The analytic model estimates the load applied to each vertebra for specific loading cases.  A patient may be at increased fracture risk when applying large loads to the spine, during heavy lifting, but at low fracture risk when performing less strenuous activities, such as getting up from the seated position.  Many of the patients enrolled in our study were instructed by their oncologists to refrain from strenuous activities that might put them at increased risk for vertebral fracture. Patients abstaining from activities such as heavy lifting negatively bias our analysis and decrease the number of vertebral fractures since fewer patients engaged in the index activity that we simulated.

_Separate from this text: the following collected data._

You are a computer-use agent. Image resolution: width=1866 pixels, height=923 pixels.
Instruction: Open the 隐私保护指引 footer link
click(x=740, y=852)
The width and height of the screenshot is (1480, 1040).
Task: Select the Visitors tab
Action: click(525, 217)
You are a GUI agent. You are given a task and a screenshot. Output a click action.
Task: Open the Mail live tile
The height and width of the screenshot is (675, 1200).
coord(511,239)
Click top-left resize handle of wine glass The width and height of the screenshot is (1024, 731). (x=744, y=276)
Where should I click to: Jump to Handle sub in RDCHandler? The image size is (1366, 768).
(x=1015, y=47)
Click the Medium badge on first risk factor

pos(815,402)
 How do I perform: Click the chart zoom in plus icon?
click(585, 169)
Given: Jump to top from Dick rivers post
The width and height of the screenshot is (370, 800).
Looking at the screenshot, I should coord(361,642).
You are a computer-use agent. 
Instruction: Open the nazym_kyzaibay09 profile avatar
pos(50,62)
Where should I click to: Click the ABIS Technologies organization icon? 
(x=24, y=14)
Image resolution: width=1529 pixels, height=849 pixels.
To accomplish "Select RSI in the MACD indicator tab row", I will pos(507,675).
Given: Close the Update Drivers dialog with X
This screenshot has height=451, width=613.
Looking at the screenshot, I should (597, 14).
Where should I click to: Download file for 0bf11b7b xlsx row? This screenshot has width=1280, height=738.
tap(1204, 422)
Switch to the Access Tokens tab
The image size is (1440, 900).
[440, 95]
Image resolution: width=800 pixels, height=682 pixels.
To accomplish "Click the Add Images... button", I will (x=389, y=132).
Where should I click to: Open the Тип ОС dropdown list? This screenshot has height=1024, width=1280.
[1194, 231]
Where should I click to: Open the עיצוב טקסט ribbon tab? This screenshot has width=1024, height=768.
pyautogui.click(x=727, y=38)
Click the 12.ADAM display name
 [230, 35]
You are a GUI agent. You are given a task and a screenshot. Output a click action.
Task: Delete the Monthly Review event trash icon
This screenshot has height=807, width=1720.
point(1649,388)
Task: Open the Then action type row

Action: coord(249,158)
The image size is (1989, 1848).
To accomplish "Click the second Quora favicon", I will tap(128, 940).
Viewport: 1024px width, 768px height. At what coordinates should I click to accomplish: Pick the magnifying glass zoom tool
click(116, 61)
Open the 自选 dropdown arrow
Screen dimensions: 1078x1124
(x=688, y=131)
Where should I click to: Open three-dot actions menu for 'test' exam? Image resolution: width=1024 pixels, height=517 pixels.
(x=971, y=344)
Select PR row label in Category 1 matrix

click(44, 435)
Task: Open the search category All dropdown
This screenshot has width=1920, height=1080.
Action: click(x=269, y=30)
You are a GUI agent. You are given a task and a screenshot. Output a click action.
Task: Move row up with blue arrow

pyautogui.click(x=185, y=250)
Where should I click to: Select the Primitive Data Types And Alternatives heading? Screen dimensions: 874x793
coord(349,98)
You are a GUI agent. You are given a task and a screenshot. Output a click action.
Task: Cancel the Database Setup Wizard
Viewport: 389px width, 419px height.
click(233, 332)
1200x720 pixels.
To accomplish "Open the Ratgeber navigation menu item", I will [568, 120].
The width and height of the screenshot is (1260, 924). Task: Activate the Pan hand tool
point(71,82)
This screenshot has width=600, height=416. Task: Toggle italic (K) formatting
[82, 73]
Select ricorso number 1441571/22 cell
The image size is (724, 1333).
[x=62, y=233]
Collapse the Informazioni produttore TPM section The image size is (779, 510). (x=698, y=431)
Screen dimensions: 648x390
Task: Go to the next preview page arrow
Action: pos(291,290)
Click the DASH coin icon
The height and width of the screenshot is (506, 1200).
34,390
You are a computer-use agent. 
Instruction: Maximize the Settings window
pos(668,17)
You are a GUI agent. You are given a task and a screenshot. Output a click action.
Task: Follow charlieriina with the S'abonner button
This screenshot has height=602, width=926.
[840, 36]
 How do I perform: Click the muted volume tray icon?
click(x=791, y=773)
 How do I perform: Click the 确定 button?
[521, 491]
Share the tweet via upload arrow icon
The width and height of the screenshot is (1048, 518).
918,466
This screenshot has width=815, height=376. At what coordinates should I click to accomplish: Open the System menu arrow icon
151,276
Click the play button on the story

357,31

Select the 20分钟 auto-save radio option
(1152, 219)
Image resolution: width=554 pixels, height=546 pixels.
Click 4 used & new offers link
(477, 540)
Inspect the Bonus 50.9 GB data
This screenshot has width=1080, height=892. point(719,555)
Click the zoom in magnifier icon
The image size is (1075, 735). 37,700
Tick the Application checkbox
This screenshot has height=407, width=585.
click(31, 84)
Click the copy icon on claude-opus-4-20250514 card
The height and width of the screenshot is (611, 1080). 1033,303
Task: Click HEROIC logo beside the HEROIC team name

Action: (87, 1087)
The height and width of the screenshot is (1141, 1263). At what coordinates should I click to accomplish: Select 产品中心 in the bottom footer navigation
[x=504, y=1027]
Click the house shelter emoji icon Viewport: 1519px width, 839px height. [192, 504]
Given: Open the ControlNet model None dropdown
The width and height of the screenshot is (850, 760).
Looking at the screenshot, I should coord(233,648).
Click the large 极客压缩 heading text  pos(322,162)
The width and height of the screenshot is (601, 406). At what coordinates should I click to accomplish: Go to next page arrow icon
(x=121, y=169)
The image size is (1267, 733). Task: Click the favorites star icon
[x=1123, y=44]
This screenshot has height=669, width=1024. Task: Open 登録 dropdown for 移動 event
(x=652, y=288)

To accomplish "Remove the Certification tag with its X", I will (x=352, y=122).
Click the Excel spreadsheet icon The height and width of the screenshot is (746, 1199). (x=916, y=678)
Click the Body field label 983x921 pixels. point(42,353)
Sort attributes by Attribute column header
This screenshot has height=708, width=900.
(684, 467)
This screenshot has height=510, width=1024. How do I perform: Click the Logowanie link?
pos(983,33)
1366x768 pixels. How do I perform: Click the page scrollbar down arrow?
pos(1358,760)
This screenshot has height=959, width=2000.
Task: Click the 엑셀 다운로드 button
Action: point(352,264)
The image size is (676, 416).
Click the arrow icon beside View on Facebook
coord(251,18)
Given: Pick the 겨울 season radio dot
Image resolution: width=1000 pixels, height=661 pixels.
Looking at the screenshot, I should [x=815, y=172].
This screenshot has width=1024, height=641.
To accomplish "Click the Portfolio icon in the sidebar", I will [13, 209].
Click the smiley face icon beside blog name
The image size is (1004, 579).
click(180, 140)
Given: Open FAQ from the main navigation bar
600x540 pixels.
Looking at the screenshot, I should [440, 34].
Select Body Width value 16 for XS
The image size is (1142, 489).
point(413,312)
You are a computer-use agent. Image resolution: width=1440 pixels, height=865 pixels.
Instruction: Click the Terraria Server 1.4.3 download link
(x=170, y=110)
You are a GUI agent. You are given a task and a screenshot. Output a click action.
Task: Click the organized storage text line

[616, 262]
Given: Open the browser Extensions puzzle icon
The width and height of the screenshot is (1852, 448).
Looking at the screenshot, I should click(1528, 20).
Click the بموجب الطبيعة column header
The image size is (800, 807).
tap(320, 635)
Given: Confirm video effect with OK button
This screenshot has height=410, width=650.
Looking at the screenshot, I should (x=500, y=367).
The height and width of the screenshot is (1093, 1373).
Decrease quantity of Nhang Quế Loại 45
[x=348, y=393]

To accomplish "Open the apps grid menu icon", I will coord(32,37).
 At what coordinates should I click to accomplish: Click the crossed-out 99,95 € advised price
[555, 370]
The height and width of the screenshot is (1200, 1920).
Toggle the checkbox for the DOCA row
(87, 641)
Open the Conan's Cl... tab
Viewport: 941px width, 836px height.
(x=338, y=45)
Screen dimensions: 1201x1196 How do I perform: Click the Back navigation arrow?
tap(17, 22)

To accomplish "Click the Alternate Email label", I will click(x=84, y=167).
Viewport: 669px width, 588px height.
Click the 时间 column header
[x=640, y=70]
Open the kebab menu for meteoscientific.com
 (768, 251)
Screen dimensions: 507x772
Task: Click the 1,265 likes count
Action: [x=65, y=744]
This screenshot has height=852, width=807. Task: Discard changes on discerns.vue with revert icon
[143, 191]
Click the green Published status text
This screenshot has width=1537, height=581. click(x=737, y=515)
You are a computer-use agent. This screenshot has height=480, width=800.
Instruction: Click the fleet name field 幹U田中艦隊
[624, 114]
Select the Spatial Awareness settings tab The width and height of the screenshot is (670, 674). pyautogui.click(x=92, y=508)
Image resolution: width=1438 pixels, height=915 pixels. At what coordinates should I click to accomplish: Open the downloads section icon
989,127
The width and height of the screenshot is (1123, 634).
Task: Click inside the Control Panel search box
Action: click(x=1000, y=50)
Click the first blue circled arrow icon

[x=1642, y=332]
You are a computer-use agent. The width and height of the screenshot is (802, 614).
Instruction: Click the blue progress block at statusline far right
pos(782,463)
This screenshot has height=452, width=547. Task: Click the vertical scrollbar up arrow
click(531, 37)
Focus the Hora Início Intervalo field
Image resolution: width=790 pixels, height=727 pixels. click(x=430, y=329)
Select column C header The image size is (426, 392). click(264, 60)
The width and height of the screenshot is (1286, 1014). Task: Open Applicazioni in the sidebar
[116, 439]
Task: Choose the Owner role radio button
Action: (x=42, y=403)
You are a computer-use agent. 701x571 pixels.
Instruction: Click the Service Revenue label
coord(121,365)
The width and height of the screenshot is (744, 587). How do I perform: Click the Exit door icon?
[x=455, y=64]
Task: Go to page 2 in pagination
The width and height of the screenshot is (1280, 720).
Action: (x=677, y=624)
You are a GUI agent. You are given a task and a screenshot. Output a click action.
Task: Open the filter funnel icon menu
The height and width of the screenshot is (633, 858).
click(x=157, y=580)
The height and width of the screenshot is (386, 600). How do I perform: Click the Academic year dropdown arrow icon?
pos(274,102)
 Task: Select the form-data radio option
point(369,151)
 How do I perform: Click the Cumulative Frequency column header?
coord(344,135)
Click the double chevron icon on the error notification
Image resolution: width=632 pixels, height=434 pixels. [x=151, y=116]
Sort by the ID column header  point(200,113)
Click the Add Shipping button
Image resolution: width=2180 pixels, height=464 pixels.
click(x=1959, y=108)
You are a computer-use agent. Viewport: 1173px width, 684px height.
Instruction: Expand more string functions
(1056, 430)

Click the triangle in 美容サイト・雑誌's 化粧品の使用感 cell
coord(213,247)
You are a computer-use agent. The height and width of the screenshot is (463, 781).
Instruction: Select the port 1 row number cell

In fact in another study we conducted predicting fracture risk in children with benign tumors of the appendicular skeleton using CT based structural analysis, our fracture risk predictions were 100% sensitive and 94% specific since none of these children were aware of the presence of the tumor and did nothing to alter their physical activities. In the future it may be useful to patients and their physicians to provide a list of activities that result in FRI>1 and FRI < 1. Other structural parameters were tested to predict vertebral fracture from metastatic cancer independent of patient activity level.  These parameters were developed retrospectively, by determining a threshold that maximized specificity while maintaining100% sensitivity. By normalizing the load carrying capacity of the vertebra by the patient’s body mass index, the specificity improved significantly to 69% compared to the 49% specificity for FRI>1 when lifting a 10 kg mass.